> _RECORDS TO PROCESS_:
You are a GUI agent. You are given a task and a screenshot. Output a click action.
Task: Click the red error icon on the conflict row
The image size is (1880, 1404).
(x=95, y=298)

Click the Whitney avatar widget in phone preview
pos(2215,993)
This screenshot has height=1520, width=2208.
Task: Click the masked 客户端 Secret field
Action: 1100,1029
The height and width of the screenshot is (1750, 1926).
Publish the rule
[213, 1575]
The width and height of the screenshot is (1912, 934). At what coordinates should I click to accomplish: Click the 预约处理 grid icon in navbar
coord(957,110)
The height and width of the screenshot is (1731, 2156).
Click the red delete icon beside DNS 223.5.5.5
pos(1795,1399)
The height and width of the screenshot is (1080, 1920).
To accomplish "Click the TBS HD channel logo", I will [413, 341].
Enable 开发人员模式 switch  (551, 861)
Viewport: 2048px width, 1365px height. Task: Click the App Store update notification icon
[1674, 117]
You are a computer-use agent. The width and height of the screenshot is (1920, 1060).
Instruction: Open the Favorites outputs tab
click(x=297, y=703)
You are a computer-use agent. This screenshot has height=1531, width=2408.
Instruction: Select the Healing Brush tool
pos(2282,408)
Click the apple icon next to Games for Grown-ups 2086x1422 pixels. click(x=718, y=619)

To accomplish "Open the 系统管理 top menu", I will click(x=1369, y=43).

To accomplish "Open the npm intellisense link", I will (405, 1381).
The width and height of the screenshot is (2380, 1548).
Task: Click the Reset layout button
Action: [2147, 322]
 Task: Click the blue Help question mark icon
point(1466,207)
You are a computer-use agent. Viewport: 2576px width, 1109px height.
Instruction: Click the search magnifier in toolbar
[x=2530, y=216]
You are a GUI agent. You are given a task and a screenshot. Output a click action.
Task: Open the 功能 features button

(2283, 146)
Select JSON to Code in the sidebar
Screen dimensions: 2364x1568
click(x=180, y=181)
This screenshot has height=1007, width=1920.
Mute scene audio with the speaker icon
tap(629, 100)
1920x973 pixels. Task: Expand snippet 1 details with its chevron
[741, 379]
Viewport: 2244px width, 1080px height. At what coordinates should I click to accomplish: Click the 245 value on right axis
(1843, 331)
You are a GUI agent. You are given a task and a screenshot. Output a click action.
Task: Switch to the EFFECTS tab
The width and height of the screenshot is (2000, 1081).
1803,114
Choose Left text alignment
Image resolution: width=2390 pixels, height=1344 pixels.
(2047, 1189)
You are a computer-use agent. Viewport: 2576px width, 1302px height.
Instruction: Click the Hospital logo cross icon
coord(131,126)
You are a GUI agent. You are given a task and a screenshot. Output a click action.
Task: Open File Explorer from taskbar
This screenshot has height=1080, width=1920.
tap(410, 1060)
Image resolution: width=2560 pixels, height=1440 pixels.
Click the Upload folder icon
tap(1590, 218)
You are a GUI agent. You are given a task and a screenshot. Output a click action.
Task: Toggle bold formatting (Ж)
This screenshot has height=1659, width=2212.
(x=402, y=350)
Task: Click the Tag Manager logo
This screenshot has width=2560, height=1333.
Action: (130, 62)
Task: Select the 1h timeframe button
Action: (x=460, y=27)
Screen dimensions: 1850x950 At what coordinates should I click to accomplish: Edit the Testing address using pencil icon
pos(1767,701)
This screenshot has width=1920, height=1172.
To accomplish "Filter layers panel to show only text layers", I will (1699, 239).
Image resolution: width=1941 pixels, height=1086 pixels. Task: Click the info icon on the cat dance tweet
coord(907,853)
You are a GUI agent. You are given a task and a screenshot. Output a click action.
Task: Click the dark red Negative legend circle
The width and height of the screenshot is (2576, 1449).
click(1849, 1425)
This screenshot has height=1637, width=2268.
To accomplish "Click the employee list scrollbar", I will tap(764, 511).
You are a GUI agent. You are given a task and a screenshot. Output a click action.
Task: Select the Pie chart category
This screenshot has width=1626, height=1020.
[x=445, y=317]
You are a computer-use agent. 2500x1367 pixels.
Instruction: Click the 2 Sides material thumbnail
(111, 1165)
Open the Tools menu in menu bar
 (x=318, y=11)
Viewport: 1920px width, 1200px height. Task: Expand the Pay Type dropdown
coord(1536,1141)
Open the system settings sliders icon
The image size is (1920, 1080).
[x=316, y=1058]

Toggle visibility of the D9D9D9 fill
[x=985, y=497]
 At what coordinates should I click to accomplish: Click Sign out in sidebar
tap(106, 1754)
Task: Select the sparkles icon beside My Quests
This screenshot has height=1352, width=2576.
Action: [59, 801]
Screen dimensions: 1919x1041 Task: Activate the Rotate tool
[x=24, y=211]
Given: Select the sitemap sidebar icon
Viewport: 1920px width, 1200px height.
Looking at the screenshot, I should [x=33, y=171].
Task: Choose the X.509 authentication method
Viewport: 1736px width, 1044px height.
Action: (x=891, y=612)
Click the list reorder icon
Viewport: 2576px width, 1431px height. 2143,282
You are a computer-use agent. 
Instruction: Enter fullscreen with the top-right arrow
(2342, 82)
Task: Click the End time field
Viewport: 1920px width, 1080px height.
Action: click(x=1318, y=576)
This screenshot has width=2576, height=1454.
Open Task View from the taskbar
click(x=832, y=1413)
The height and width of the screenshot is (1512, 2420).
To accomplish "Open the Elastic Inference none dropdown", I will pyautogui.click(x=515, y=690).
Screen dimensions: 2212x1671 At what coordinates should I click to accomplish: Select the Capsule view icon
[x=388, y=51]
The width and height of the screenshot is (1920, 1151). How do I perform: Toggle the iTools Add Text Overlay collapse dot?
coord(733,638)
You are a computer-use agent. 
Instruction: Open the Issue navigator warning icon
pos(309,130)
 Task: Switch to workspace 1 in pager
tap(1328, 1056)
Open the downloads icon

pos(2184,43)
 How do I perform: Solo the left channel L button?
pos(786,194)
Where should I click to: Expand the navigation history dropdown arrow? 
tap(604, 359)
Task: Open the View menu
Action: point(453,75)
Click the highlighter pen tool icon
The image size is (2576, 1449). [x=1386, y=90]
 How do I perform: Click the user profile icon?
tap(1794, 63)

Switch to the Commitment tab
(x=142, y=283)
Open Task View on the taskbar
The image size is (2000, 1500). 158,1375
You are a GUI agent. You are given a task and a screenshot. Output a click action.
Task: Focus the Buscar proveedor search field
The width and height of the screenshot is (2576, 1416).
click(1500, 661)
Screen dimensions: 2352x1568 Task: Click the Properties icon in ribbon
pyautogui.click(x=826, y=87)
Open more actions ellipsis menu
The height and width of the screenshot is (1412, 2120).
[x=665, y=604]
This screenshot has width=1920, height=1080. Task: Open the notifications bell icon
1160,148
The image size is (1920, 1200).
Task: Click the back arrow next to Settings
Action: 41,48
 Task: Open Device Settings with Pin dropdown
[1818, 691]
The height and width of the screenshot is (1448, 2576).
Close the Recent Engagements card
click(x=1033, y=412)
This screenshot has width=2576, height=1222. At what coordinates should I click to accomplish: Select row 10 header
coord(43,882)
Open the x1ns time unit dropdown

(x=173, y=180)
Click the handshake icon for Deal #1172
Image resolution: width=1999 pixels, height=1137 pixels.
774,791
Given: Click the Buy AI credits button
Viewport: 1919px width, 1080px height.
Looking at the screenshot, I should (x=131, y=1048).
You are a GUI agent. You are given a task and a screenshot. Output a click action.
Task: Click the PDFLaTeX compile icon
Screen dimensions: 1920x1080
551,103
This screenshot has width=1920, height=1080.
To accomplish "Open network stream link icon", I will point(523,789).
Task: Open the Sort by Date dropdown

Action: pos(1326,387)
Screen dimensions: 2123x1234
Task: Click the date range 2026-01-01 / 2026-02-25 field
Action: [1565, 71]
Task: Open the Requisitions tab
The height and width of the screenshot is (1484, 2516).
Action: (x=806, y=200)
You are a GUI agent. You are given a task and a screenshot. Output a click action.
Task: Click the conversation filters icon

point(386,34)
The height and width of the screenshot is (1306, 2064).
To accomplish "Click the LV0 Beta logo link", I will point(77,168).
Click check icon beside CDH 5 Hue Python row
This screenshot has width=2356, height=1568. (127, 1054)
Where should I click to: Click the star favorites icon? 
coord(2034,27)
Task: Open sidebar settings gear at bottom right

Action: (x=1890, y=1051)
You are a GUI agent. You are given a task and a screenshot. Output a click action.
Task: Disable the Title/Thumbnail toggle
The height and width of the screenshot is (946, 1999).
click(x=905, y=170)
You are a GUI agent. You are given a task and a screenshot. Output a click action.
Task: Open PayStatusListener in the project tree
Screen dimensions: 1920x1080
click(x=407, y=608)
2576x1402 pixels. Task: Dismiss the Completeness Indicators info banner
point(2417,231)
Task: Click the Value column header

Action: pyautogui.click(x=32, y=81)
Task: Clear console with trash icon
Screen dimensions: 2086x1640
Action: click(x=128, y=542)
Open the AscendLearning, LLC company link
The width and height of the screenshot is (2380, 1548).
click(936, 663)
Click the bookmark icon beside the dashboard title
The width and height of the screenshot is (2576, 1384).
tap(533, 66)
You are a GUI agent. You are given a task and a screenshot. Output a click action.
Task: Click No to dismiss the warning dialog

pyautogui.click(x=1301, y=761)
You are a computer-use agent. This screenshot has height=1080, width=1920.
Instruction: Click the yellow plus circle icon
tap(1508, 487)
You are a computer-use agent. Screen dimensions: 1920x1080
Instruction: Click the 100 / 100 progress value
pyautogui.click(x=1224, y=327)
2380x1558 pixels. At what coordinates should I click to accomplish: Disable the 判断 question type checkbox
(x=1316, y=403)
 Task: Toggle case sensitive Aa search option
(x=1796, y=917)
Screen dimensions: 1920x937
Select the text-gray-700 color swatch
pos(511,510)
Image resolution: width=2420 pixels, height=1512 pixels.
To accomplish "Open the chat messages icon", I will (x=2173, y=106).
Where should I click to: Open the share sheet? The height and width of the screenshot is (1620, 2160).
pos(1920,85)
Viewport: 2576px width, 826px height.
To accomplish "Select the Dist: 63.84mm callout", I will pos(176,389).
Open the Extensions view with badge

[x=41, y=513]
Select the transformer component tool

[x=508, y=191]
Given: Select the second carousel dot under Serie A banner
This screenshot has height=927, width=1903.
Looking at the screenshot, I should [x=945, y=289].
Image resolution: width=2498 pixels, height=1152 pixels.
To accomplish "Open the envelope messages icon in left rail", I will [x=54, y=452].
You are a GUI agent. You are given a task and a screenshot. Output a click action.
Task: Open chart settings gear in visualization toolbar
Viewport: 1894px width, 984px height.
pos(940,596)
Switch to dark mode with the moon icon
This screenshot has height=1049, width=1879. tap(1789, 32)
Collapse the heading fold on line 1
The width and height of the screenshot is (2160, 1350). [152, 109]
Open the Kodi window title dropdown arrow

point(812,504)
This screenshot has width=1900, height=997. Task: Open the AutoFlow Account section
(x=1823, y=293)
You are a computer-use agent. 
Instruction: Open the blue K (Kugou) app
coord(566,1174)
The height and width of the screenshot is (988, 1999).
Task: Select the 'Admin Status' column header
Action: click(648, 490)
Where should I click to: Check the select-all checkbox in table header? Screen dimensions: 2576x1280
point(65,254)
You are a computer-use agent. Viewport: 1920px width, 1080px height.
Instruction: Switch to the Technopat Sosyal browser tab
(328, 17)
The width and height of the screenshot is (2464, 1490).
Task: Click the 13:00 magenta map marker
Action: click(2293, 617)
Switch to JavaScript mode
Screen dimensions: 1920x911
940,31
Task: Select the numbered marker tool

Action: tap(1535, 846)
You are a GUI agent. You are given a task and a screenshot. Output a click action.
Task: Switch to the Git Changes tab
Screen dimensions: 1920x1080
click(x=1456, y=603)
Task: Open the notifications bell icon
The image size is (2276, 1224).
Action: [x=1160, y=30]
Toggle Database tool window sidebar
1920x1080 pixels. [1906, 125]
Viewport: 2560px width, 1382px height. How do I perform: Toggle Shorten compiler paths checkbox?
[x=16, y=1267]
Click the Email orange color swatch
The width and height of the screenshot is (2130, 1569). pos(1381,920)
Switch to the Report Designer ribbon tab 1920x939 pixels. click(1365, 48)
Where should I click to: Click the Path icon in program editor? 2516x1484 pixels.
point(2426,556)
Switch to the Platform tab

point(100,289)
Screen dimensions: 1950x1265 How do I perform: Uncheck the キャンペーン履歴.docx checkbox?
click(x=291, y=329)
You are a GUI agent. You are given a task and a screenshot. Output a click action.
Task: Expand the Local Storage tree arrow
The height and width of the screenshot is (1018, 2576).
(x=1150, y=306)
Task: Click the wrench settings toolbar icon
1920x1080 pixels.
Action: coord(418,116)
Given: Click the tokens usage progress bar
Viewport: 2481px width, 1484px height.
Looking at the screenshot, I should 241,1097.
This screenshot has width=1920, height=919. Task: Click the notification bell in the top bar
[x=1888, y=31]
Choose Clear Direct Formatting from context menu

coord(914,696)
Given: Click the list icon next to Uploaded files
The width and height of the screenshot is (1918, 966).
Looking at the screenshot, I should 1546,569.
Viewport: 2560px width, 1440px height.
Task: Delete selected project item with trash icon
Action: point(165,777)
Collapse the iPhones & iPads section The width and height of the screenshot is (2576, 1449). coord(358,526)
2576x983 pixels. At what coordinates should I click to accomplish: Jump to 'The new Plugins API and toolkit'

> _WORK TO BE COMPLETED_: Go through the entries above and copy every line containing "tree".

> _ANSWER TO THIS EXERCISE_:
Task: Open PayStatusListener in the project tree
Task: Expand the Local Storage tree arrow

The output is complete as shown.